Une autre manière de narguer la communauté internationale et les institutions pour lesquelles ces gens n’ont que du mépris. Il en est de même des manifestations contre la présence de Barkhane au Mali par des groupuscules eux-aussi manipulés par des élites irresponsables et de politiciens en perte de légitimité qui profitent grandement de cette situation de non Etat.

Dans la croisade contre ces forces, Macron tente de s’appuyer sur le G5, pays où opèrent les groupes armés. Malheureusement, les armées de ces pays ne sont pas préparées à une telle guerre d’une telle envergure contrairement à celles des pays occidentaux. Ces derniers ont compris depuis l’avènement des nazis, qu’une armée puissante est le socle d’un pays. Ils ne se sont pas privés de se doter d’un outil de défense performant qui dissuaderait n’importe quelle bande de voyous à franchir leurs frontières.

Nouveau départ

L’on commence à comprendre que le combat de Macron contre le terrorisme est le combat du monde. Cette nébuleuse risque de s’étendre au reste du monde – si ce n’est pas déjà fait – et pourrait détruire tout ce que nous avons de biens.
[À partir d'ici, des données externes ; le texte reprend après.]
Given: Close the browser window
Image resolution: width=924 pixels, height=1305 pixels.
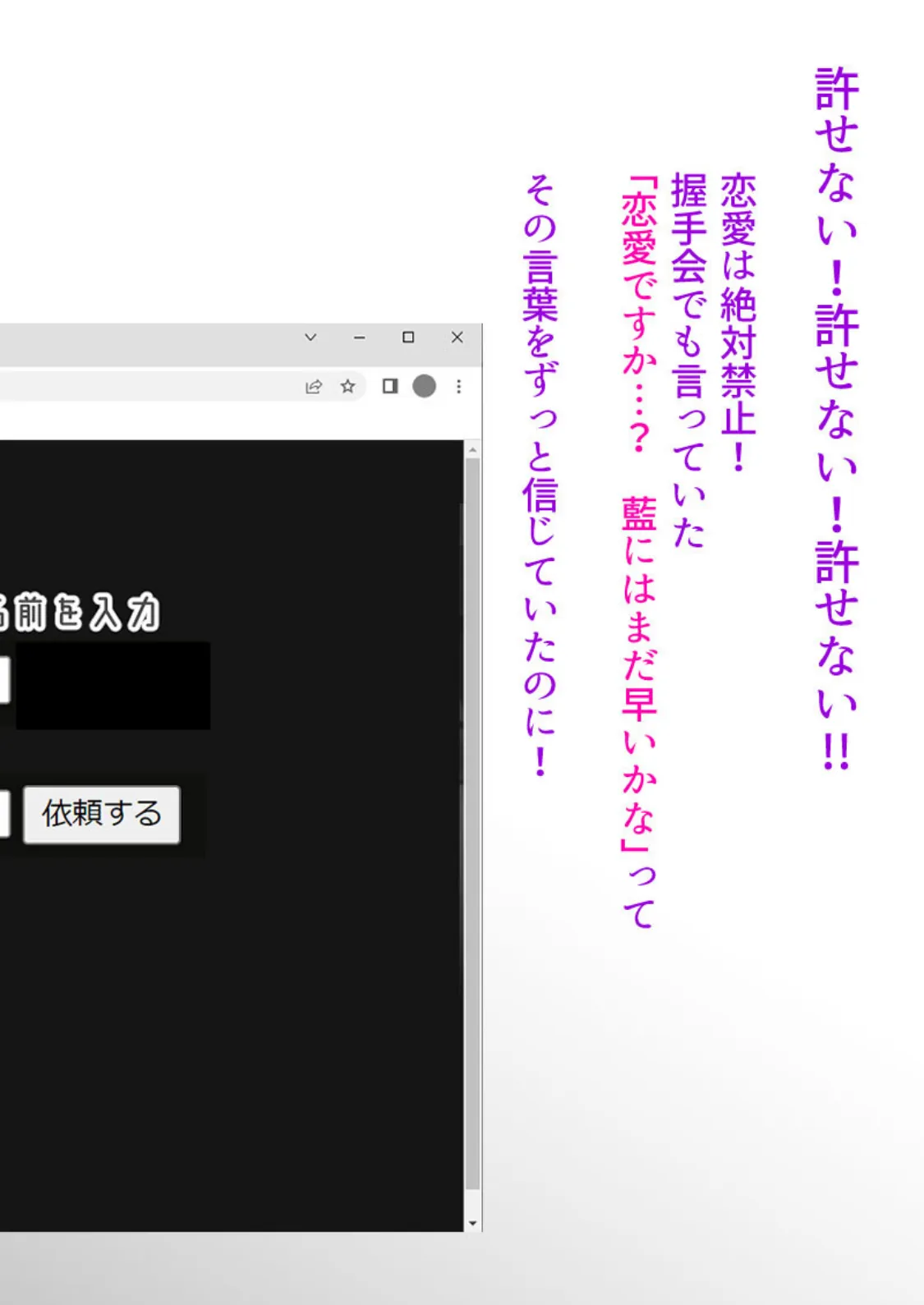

Au Mali, il est important de savoir que les bruits faits autour de la présence de l’armée française sont savamment entretenus par les cellules dormantes des terroristes. Ils sont destinés à briser la cohésion nationale. L’heure n’est plus aux atermoiements. Les Maliens doivent oublier leurs dissensions, et ressentiments contre l’ancienne puissance coloniale. Lorsque les terroristes seront totalement détruits, tout sera possible pour un nouveau départ.
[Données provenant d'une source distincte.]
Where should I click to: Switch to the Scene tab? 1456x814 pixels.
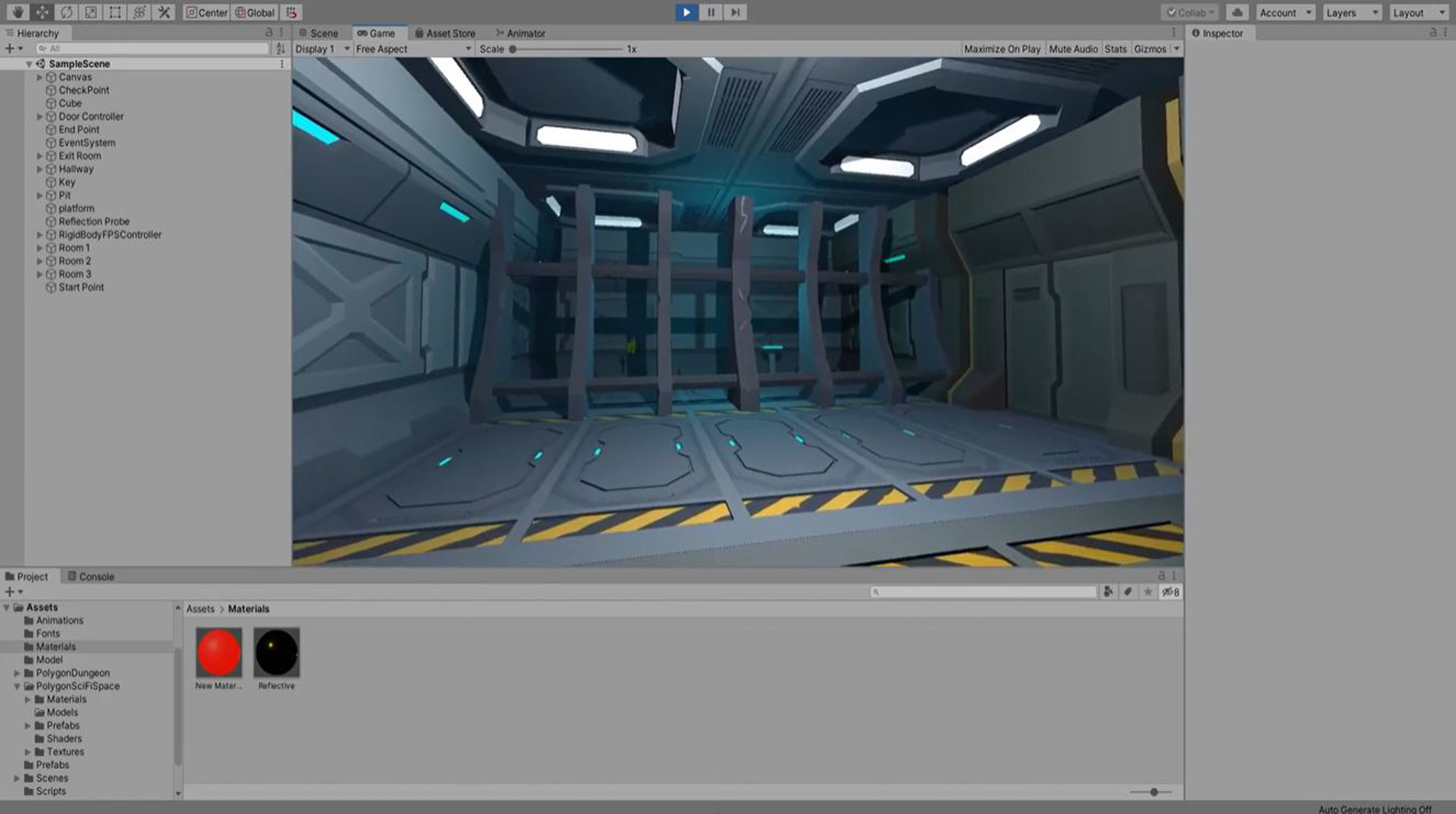pyautogui.click(x=318, y=33)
Il nous est revenu au dernier moment qu’Iyad et Kouffa sont maintenant prêts à négocier. Avec qui ? Le gouvernement de la Transition du Mali ? Mais le Mali n’est plus seul à demander des comptes aux rebelles. La communauté internationale voudrait des comptes sur les assassinats de Ghislaine Dupont, de Claude Verlon, de Beatrice Stokhly et de bien d’autres innocents. Ces assassinats ne doivent pas être impunis. Et puis négocier pour obtenir quoi ? La création de l’émirat du Grand Sahel pour Iyad et celle du califat du Macina pour Kouffa ? Il est clair que ces deux là ne veulent pas d’un état démocratique, républicain et laïc qui mettrait tout de suite en évidence leur incompétence à faire valoir leur capacité dans une structure moderne ouverte au progrès. Leur domaine, c’est la barbarie. Leurs compétences, ce sont les assassinats, les prises d’otages, la pose des engins explosifs improvisés et l’utilisation des enfants comme chair à canon.

Les attaques suicides, ces derniers temps traduisent de la volonté des rebelles à se présenter en position de force dans l’éventualité d’une négociation avec les forces engagées dans le conflit.